THINGS TO DO:
a. Copy the football piece between "Now I’ve read" and "special to you.", inclusive, swapping "credence" for "weight".
b. Proceed with the football piece, picking up after its final sentence.

EXCERPT:
· · · ·
What Went Wrong?

I may have to update my list of Data Analysis Mistakes to include the nuances of summer football speculation. Let’s review some “notable predictions” from the last few off-seasons:

– The 2003 defense was going to be just fine, even though 6 or 7 defensive linemen were graduating. The top-10 recruiting class was going to make up for the lack of experience with talent.

– The 2004 offense was going to be just fine after Rivers left because all State needed was someone to “manage” the offense. There was enough talent on offense that State didn’t need the QB to win the game.

– The 2005 offense was going to be just fine because Jay Davis had over 2000 yards passing in 2004 and was going to be much improved.

– The 2006 offense was going to be just fine because State had a 6-1 record after Marcus Stone became the starting QB.

I’m not going to waste the time/space to point out just how horribly (and predictably) wrong each one of these “conclusions” was. I just wanted to remind everyone of the recent past as a prelude to dissecting this year’s preferred “analysis”. Namely, State is going to do much better this year because TOB is going to correct the horrible problem with penalties that plagued Amato’s undisciplined players.

There is a slight twist to this off-season’s mindless chatter…the penalty/discipline problem is being parroted by media types from all over the southeast and not just repeated endlessly on the message boards. I attribute the media attention to two different types of sports writers:

– Those writers that don’t want to give up their running battle with Amato. They now have an opportunity to get in some shots while Amato is gone and won’t be able to get any jabs back at them. (Thanks to streaming media, we’ve gotten to hear some of Amato’s shots, even if they didn’t end up in print.)

– Those writers that are either too stupid or too lazy to do their own work. These writers simply recycle anything catchy that they read somewhere else.

Let’s look this “Penalty/Discipline Problem” from several different angles.

1) I work with a guy that used to be a sports writer at a small paper in Florida and covered Florida State. During Amato’s first tenure at FSU, he was known as the disciplinarian. The players didn’t mind being called into Bowden’s or Andrew’s office…but they wanted no part of Amato.

Now I’ve read and heard similar versions of this story in other places. But since this story comes from someone I know, I give it a lot more credence even if it doesn’t mean anything special to you.

I guess that Amato just turned into a mindless softie once he became the head coach.

2) Thanks to RAWFS for finding this quote from TOB on spring practice:

I don’t want to comment on anything in the past. But I haven’t seen any real discipline issues since we’ve been here and on the field. I’m happy with these kids. They’re attentive. They’re listening. They want to do the right things and they’re working hard to do the right things.

I think that if “discipline” were a real problem, it would take longer than just spring practice to get it worked out.

3) Here’s what Terry Bowden had to say recently about penalties and the “problems” that they create:

How many times have you heard the saying that penalties will get you beat? …Of the top 10 teams in college football last season in least yards penalized, six of them had losing records…Incidentally, the national champion Florida Gators finished the season ranked 109th out of 119 schools in least yards penalized and only one team in the final top 10 made it into the top 35 least-penalized teams.
· · · ·
DATA LISTING:

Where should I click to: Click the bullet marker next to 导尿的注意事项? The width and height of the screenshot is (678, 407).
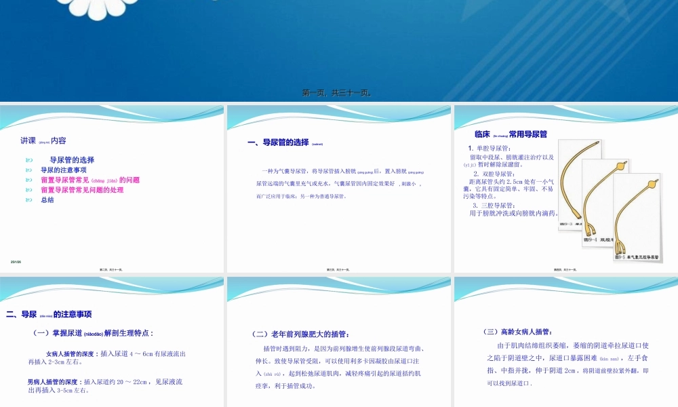28,170
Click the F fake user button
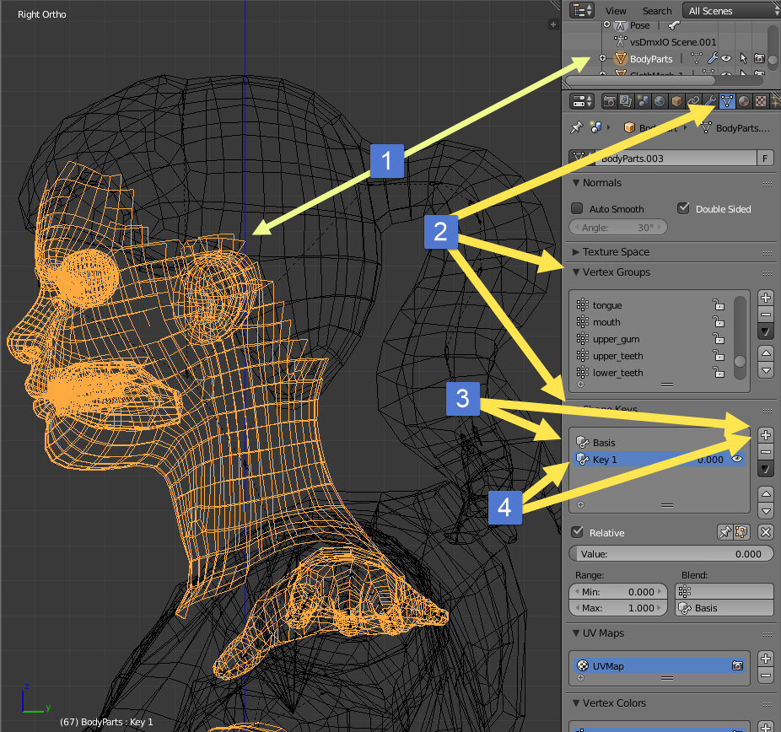 [765, 158]
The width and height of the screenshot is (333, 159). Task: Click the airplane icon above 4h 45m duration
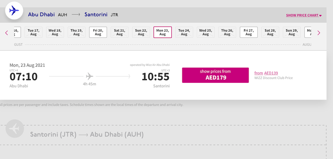pyautogui.click(x=89, y=76)
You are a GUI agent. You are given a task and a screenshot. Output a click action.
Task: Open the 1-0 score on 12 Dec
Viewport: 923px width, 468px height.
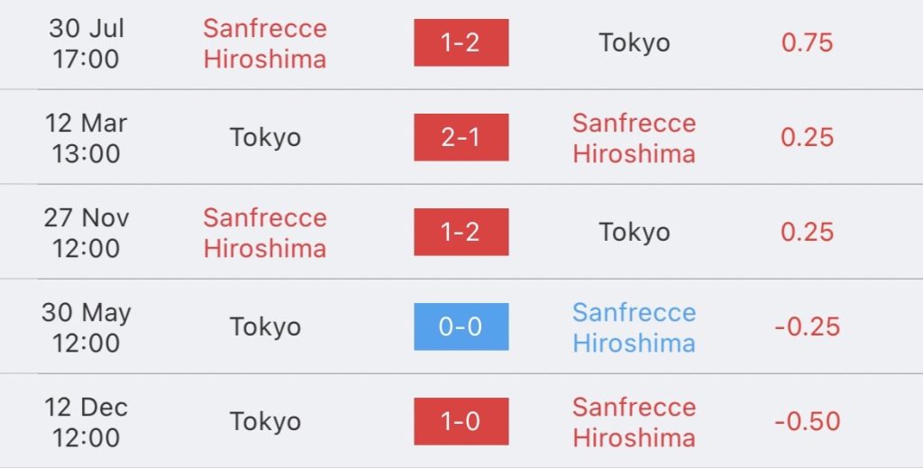(x=461, y=421)
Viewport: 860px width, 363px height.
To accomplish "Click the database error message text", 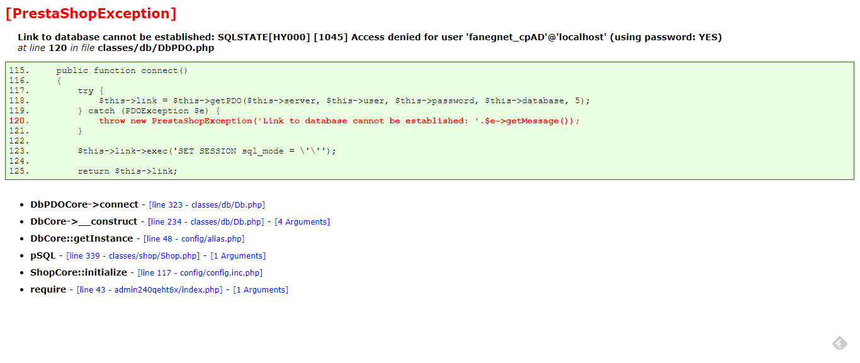I will point(370,37).
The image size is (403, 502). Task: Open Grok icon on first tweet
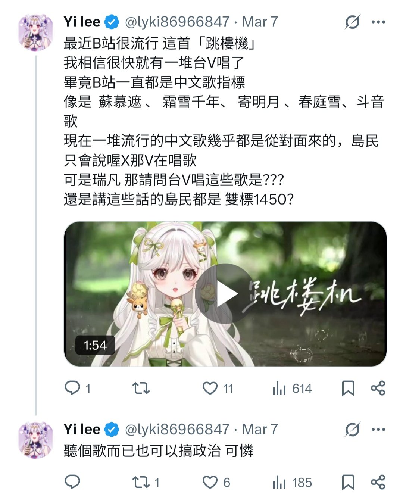point(352,22)
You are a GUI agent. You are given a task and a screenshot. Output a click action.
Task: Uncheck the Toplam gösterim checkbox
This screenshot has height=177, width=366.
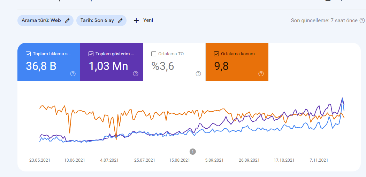tap(91, 54)
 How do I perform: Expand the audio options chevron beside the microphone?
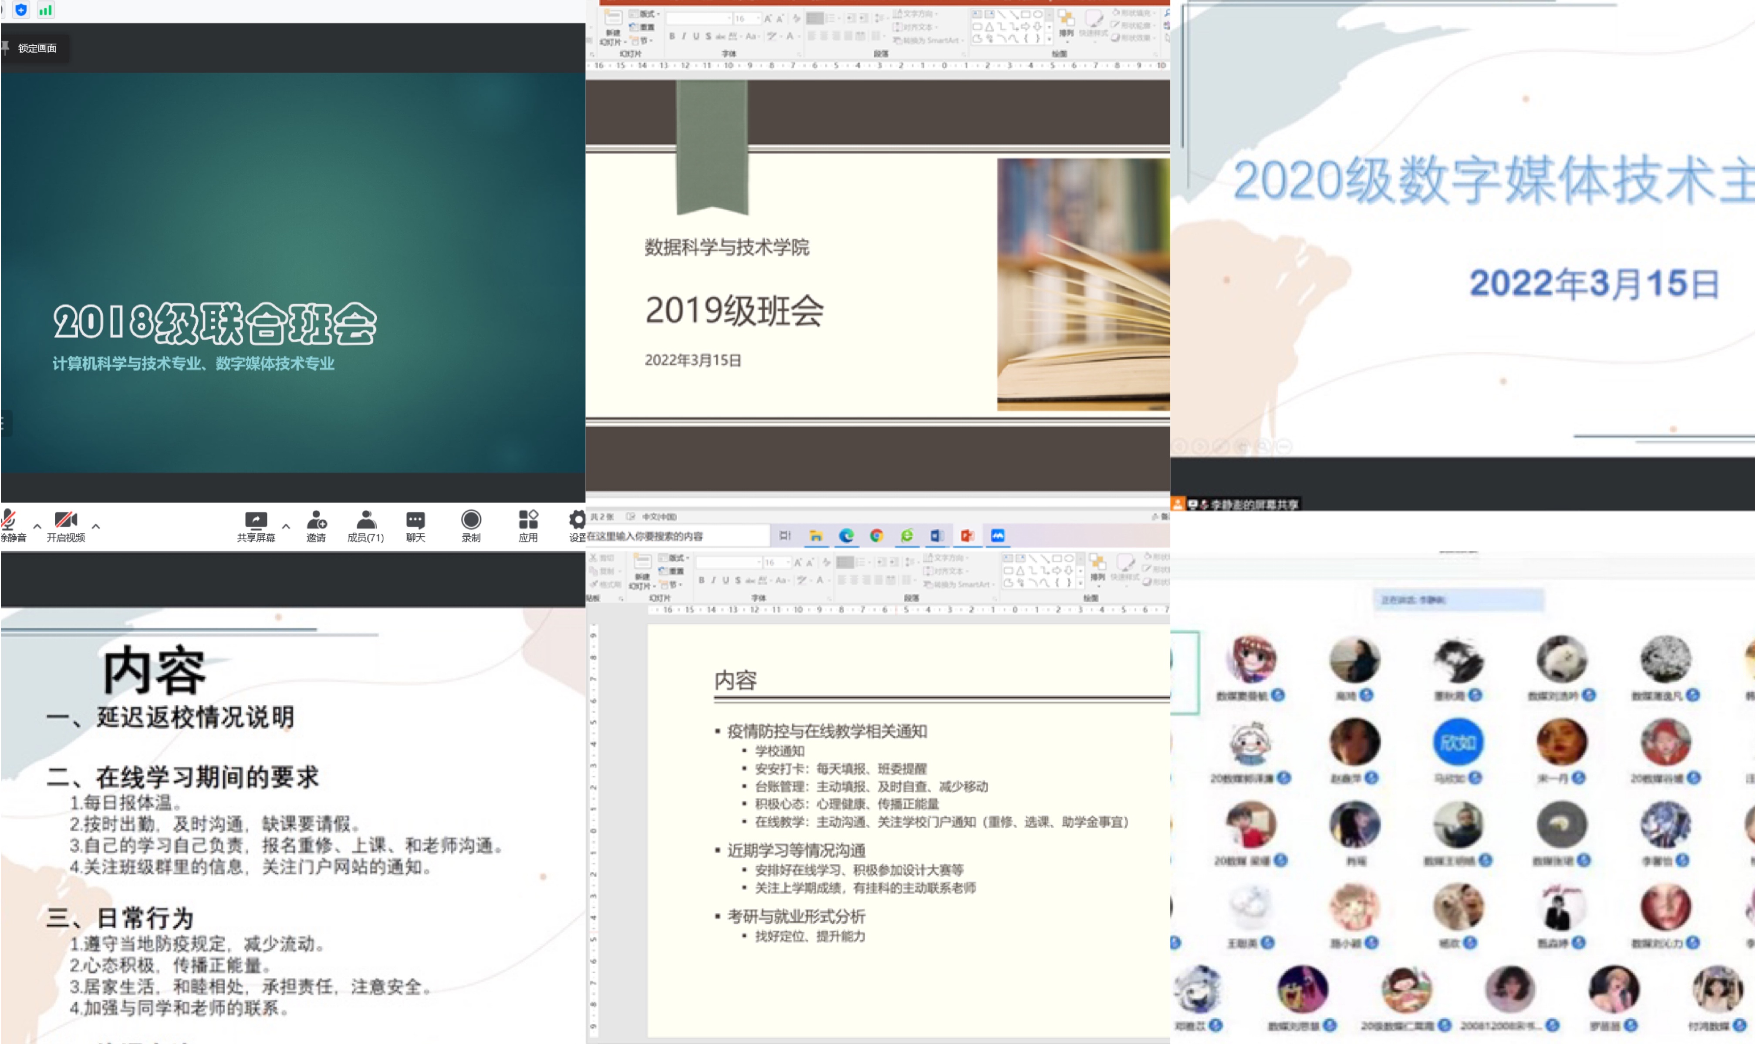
· · · ·
RESPONSES:
a.
Now I’ve read and heard similar versions of this story in other places. But since this story comes from someone I know, I give it a lot more weight even if it doesn’t mean anything special to you.

b.
It looks like quite a few people need to work on their cause/effect relationships.

4) Lastly thanks to pointer from legacyman, here is how State and BC compared on penalties last year:

NC State
– 7 penalties per game
– 58 penalty yards per game

Boston College
– 6 penalties per game
– 44 penalty yards per game

No one is saying that penalties are not A problem, but can I have a show of hands of those people that really believe that State can make a dramatic improvement in the W/L record just by “improving” the penalty situation to match BC? (All those with hands raised, I have a unique business opportunity that I would like to talk to you about…)

So what was the real problem? It should come as no shock to any of our regular readers that I have prepared a table to show what really needs to be corrected:

NC State’s National Rank

 

2004

2005

2006

Rushing
Offense

68

83

79

Passing
Offense

71

92

81

Total
Offense

78

103

97

Scoring
Offense

73

95

101

For the last three years, State has ranked in the bottom third of Division I in almost every offensive category. I don’t understand how any State fan that has watched the last three seasons can reach anything other than the most obvious conclusion…a woefully unproductive offense directly led to three mostly forgettable seasons.

The following list summarizes the most commonly blamed reasons for the offensive woes:

– The consistently worst QB play in Raleigh since the mid-80’s (ie before Erik Kramer).

– An offensive line that couldn’t provide protection for the QB or running room for the RBs.

– Offensive coordinators that weren’t qualified to handle play-calling duties for a Pee-Wee league. One OC had the imagination of a pumpkin and the other dreamed up hopelessly complex schemes that produced even worse results than the Pumpkin.

– Position coaches that couldn’t teach and develop the players they had. Or sometimes, the recruiting is blamed for not getting better players.

So what was the chief reason for the offensive woes?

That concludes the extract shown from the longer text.